Third, the way money is spent will inevitably change. It’s already happening, an issue addressed in the latest VC Bulletin from Go4Venture, a London-based advisory group for European entrepreneurs and investors.(You can sign up to receive the monthly here.) The latest dispatch outlines the state of dealmaking in Europe (more frequent but less valuable, as reflected in figures we wrote about last month) and points out that Europe’s technology-financing system is undergoing a significant shift:
There is a major structural change in European venture capital financing where corporates will play a more prominent role going forward. Corporates are facing a lasting ex-growth market environment (courtesy of debt-laden Western economies) and realize that internal R&D is rather expensive and just cannot cover the whole front of innovation. For corporates, investing in startups has the additional advantage of encouraging a more entrepreneurial culture inside and creating a stream of acquisition opportunities. Pharma has been there before, in an early move precipitated by proprietary drugs coming off patent, and we are now seeing the pharma model spreading to other IT-driven sectors.
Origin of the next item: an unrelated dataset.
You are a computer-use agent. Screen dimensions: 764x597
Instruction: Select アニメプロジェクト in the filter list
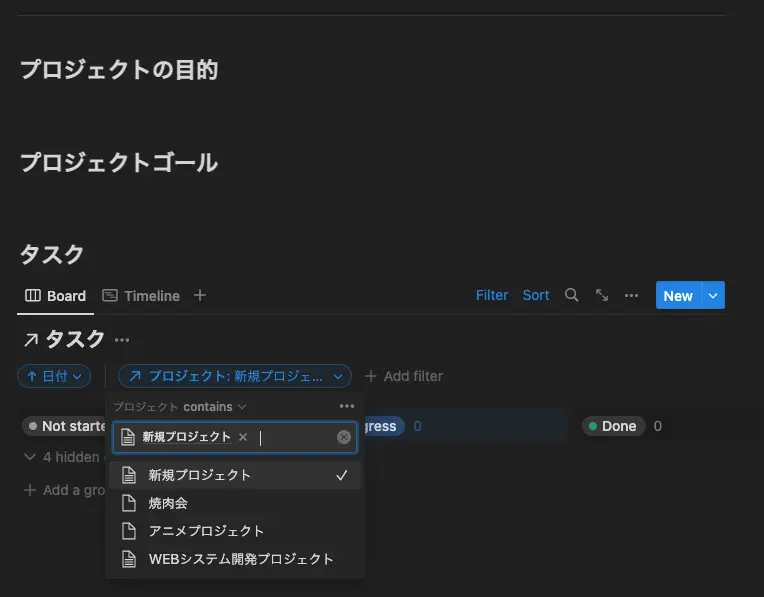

Spending more of the R&D budget on other companies doesn’t just mean acquisition, although the startup world is familiar with a process that’s clearly the most common option. Just yesterday, Google spent $60 million on the slightly odd purchase of British price-comparison website BeatThatQuote.It could also mean a greater measure of early investment in small companies, such as the $100,000 Microsoft is putting into Moscow-based anti-piracy startup Pirate Pay.
What it ultimately means is faster growth in the number of deals, along with opportunities for innovative startups and smart entrepreneurs. Paired with the aggressive, high-valuation investment strategy of a company such as Russia’s Digital Sky Technologies, it seems likely that we’ll see things explode in Europe and elsewhere over the next year or two.